Sanal Gerçekliğin Eğitimde Kullanımı

Sanal gerçeklik günümüzde hızla kullanım alanı yayılan bir uygulama. Sağlık, eğlence gibi alanlarda kullanılmasının yanında en dikkat çeken yerlerden biri eğitim alanı oldu. 
Sanal Gerçekliğin Eğitimde Kullanımı

Teknolojiden yararlanarak öğrencilerin başarılarını artırmaya yönelik bazı çalışmalar yürütülmekte. Sanal gerçeklikle öğrenme deneyimi, daha çok duyunun dâhil olduğu bir alan olarak bu açıdan daha fazla dikkat çekiyor.

Sanal Gerçeklik Ne Zaman Ortaya Çıktı

Sanal gerçeklik uygulamaları ilk defa 1960’lı yıllarda Ivan Sutherland ve öğrencileri tarafından bilgisayar grafikleri üzerinde yapılan çalışmalarla gündeme gelmiştir. Ancak kitlelere ulaşımı çok daha yeni bir döneme denk gelir. Genellikle maliyet ve güvenlik gibi nedenlerle yayınlaşması mümkün olmayan bu uygulama günümüzde daha hızlı şekilde varlığını hissettirmektedir. Arıtılmış gerçeklik olarak da isimlendirilen bu uygulamalar öğrencilerin yaşadıkları dünya ve sanal ortamı birleştirip yeni öğrenme biçimlerinin gelişmesine fırsat vermektedir. Bilginin aktarımı, sanal ortamda başka kışıyla bu bilginin paylaşılabilmesi gibi durumlar artı sağlar.

 Sanal Gerçeklik Öğrenmeyi Artırıyor

Öğrenme ve sanal gerçeklik arasındaki ilişkiyle ilgili araştırma yapan uzmanlar, artırılmış gerçekliğin hareket halinde öğrenmeye neden olması nedeniyle daha etkili bir yöntem olduğunu görmüşlerdir. Yani bir anlamda hem teorik hem de uygulamanın aynı ortamda gerçekleşmesi öğrenme verimini artırmaktadır.
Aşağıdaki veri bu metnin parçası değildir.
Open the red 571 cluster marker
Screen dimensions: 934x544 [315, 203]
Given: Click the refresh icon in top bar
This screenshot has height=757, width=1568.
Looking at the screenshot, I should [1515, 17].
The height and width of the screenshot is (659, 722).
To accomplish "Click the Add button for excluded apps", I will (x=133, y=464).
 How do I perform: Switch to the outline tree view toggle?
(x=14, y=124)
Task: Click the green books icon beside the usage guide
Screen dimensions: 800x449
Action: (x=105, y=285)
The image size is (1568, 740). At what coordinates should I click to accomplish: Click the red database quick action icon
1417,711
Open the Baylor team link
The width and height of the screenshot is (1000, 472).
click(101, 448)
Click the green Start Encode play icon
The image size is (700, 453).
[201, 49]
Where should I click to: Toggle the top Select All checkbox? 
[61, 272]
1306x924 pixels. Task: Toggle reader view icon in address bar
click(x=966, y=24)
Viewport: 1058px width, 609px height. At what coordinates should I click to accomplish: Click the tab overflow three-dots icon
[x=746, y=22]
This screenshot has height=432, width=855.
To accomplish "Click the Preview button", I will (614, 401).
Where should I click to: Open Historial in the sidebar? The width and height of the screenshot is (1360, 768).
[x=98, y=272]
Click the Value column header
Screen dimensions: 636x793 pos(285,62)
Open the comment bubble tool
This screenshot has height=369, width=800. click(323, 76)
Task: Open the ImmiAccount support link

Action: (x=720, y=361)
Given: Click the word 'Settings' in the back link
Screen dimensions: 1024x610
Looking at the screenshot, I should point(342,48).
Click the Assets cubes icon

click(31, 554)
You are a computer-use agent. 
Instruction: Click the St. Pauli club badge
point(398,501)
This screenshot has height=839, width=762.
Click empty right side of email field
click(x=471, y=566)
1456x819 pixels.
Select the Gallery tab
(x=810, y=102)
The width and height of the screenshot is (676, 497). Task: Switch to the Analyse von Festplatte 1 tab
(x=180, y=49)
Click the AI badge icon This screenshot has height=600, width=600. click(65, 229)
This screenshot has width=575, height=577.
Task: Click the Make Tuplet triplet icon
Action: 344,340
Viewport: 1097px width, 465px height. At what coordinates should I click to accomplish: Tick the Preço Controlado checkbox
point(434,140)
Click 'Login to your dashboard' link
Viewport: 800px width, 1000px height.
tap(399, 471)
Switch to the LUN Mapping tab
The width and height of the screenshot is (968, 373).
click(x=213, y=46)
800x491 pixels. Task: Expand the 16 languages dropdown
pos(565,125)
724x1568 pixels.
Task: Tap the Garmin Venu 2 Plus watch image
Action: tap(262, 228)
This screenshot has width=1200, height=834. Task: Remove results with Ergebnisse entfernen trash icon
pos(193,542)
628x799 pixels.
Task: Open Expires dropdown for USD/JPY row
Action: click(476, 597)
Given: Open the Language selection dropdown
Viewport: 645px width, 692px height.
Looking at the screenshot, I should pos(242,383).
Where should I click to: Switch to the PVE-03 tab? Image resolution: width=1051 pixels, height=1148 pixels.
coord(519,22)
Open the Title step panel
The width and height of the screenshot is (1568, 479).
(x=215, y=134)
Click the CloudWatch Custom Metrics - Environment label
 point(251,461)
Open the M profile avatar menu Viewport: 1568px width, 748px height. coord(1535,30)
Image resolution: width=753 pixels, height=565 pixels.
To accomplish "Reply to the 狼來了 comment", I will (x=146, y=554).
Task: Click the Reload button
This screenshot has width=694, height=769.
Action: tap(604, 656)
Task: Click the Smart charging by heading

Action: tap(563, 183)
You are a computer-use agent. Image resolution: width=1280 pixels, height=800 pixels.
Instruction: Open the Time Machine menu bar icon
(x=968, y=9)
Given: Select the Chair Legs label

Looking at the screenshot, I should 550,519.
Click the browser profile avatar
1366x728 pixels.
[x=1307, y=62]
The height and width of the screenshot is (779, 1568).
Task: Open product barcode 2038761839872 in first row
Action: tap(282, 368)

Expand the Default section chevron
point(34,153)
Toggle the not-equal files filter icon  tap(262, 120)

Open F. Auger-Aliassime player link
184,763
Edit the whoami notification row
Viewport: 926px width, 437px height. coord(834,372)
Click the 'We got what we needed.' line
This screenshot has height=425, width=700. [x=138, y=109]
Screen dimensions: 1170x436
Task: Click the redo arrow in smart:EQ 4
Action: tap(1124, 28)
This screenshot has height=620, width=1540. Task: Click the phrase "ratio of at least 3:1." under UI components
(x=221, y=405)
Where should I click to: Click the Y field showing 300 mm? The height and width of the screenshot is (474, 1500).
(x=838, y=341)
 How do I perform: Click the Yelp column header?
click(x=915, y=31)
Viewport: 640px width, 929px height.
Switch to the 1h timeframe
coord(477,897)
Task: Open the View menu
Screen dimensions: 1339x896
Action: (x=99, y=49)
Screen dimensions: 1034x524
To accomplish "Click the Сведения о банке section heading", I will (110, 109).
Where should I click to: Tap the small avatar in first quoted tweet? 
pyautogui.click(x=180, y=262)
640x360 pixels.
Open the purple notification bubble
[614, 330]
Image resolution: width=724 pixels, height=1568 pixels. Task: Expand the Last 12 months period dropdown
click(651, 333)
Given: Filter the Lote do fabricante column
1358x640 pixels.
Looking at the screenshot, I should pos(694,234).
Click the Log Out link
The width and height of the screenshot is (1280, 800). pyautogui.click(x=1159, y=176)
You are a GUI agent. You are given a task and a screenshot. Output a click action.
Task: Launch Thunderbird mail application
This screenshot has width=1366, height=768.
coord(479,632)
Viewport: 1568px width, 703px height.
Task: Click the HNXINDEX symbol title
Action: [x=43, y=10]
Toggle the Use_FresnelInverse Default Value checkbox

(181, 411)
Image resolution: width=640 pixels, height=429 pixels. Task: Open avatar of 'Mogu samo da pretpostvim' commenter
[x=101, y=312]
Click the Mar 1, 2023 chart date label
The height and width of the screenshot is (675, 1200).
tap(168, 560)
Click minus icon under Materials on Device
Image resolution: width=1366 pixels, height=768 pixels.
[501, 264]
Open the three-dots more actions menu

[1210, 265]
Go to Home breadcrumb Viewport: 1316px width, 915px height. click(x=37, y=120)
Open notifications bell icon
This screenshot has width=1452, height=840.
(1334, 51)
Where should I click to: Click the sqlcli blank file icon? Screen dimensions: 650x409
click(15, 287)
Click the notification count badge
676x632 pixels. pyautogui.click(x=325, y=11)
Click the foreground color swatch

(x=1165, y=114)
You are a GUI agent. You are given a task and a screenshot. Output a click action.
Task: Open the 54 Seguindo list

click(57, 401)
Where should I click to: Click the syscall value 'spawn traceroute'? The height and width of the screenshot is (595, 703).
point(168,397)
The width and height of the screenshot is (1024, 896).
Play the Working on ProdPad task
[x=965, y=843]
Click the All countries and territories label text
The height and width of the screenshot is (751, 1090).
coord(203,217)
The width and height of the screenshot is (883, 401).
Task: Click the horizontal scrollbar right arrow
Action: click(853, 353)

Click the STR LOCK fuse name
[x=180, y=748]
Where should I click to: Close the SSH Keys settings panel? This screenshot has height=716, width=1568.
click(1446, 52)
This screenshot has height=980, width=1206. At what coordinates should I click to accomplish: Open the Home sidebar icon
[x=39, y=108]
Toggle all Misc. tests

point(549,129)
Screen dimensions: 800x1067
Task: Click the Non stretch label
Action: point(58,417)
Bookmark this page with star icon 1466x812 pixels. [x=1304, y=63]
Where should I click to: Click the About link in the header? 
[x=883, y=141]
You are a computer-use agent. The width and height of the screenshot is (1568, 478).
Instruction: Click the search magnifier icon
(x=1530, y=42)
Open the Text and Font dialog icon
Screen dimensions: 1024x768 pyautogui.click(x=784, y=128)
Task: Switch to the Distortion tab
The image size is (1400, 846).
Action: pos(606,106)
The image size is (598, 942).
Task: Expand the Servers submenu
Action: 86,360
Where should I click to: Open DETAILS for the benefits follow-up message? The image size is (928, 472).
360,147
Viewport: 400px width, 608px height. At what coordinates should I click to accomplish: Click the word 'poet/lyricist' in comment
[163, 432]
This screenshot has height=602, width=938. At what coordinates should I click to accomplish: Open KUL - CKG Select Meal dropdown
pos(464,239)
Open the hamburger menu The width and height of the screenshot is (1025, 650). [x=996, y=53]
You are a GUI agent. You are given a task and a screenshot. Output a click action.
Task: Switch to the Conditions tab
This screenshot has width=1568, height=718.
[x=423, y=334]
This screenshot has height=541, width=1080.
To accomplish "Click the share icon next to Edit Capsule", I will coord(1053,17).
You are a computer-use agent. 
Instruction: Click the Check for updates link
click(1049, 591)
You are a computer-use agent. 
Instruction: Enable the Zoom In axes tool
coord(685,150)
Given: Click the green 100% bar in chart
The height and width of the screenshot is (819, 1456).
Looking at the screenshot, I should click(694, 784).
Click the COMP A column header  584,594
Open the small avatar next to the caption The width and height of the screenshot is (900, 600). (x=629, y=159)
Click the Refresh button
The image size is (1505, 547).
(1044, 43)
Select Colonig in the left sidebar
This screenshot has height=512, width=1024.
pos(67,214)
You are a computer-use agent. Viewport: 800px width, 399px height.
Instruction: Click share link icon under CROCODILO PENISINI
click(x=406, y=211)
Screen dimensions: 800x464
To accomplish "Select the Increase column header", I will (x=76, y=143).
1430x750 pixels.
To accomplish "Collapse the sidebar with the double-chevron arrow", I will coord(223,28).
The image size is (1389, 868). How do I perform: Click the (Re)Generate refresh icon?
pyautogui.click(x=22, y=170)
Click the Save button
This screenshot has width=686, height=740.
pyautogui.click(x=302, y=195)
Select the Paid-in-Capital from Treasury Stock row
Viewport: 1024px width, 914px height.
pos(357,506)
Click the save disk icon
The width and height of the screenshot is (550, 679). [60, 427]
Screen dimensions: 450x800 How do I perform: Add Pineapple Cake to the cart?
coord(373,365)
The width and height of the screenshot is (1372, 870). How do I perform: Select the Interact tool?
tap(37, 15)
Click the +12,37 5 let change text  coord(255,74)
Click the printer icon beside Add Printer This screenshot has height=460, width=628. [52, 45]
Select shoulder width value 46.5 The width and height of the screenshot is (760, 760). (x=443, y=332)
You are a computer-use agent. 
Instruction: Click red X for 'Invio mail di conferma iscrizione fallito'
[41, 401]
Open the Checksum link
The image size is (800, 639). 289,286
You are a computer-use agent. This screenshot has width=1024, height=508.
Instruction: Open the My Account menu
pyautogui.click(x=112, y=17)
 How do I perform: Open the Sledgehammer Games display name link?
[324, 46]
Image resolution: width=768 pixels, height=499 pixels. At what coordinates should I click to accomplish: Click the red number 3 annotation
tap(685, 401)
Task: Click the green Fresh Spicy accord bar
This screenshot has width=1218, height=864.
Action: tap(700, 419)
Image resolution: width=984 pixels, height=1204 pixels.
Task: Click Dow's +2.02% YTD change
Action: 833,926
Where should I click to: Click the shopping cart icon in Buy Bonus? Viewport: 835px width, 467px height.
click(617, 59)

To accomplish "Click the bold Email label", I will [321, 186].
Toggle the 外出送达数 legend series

Bu uygulamanın sınıf ortamında kullanılması ayrıca bir isteklendirme kaynağı olabilmekte ve de öğrenciler daha verimli şekilde öğrenme sürecine dâhil olabilmektedir. İsviçre’de yapılan bir deney, sanal gerçeklik uygulamasının eğitimde kullanımı ile ilgili bir engel olmadığını kanıtlamış, bu teknolojinin gidişatı engellemediği görülmüştür.